>> START EXERCISE MATERIAL

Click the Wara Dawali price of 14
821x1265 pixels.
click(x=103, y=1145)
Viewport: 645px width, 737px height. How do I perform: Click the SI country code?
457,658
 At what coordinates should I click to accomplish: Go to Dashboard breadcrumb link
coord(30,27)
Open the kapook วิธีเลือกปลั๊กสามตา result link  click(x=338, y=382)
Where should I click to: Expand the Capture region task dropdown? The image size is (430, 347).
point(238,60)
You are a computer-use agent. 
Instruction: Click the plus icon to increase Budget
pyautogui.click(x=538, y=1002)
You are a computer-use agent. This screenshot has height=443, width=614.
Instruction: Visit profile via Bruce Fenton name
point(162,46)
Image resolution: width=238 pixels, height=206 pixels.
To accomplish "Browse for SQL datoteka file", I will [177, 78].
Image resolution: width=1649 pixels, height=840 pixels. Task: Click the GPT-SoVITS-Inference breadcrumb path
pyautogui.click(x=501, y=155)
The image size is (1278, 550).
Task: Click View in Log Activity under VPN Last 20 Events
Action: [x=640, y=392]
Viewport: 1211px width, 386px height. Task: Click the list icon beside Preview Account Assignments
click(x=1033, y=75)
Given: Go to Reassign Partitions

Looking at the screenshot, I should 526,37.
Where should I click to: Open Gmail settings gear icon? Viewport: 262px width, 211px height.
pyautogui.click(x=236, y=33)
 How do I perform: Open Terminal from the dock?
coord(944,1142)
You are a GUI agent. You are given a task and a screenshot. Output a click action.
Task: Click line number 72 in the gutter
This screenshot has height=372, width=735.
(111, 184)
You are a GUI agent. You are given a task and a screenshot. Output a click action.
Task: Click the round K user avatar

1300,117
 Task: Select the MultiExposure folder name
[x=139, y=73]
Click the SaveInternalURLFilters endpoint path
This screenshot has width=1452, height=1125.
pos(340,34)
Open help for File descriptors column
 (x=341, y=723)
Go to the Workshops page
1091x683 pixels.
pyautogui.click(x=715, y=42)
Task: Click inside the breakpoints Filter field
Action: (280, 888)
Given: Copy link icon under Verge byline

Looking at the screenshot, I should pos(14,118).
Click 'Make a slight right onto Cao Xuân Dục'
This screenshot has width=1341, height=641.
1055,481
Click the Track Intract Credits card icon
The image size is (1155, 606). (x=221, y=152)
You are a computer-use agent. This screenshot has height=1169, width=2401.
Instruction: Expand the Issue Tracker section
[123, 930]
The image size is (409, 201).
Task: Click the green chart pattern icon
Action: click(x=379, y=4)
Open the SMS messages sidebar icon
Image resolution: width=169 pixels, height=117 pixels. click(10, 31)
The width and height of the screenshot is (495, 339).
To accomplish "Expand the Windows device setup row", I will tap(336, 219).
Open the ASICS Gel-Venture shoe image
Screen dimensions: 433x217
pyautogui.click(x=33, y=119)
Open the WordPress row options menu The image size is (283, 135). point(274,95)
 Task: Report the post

>> END EXERCISE MATERIAL

▶ **SET PROBLEM**
Rewrite all the data above, changing "breadcrumb" to "navigation" everywhere it occurs and leaving every other part the same.

▶ **EXERCISE OUTPUT**
Click the Wara Dawali price of 14
821x1265 pixels.
click(x=103, y=1145)
Viewport: 645px width, 737px height. How do I perform: Click the SI country code?
457,658
 At what coordinates should I click to accomplish: Go to Dashboard navigation link
coord(30,27)
Open the kapook วิธีเลือกปลั๊กสามตา result link  click(x=338, y=382)
Where should I click to: Expand the Capture region task dropdown? The image size is (430, 347).
point(238,60)
You are a computer-use agent. 
Instruction: Click the plus icon to increase Budget
pyautogui.click(x=538, y=1002)
You are a computer-use agent. This screenshot has height=443, width=614.
Instruction: Visit profile via Bruce Fenton name
point(162,46)
Image resolution: width=238 pixels, height=206 pixels.
To accomplish "Browse for SQL datoteka file", I will [177, 78].
Image resolution: width=1649 pixels, height=840 pixels. Task: Click the GPT-SoVITS-Inference navigation path
pyautogui.click(x=501, y=155)
The image size is (1278, 550).
Task: Click View in Log Activity under VPN Last 20 Events
Action: [x=640, y=392]
Viewport: 1211px width, 386px height. Task: Click the list icon beside Preview Account Assignments
click(x=1033, y=75)
Given: Go to Reassign Partitions

Looking at the screenshot, I should 526,37.
Where should I click to: Open Gmail settings gear icon? Viewport: 262px width, 211px height.
pyautogui.click(x=236, y=33)
 How do I perform: Open Terminal from the dock?
coord(944,1142)
You are a GUI agent. You are given a task and a screenshot. Output a click action.
Task: Click line number 72 in the gutter
This screenshot has height=372, width=735.
(111, 184)
You are a GUI agent. You are given a task and a screenshot. Output a click action.
Task: Click the round K user avatar

1300,117
 Task: Select the MultiExposure folder name
[x=139, y=73]
Click the SaveInternalURLFilters endpoint path
This screenshot has width=1452, height=1125.
pos(340,34)
Open help for File descriptors column
 (x=341, y=723)
Go to the Workshops page
1091x683 pixels.
pyautogui.click(x=715, y=42)
Task: Click inside the breakpoints Filter field
Action: (280, 888)
Given: Copy link icon under Verge byline

Looking at the screenshot, I should pos(14,118).
Click 'Make a slight right onto Cao Xuân Dục'
This screenshot has width=1341, height=641.
1055,481
Click the Track Intract Credits card icon
The image size is (1155, 606). (x=221, y=152)
You are a computer-use agent. This screenshot has height=1169, width=2401.
Instruction: Expand the Issue Tracker section
[123, 930]
The image size is (409, 201).
Task: Click the green chart pattern icon
Action: click(x=379, y=4)
Open the SMS messages sidebar icon
Image resolution: width=169 pixels, height=117 pixels. click(10, 31)
The width and height of the screenshot is (495, 339).
To accomplish "Expand the Windows device setup row", I will tap(336, 219).
Open the ASICS Gel-Venture shoe image
Screen dimensions: 433x217
pyautogui.click(x=33, y=119)
Open the WordPress row options menu The image size is (283, 135). point(274,95)
 Task: Report the post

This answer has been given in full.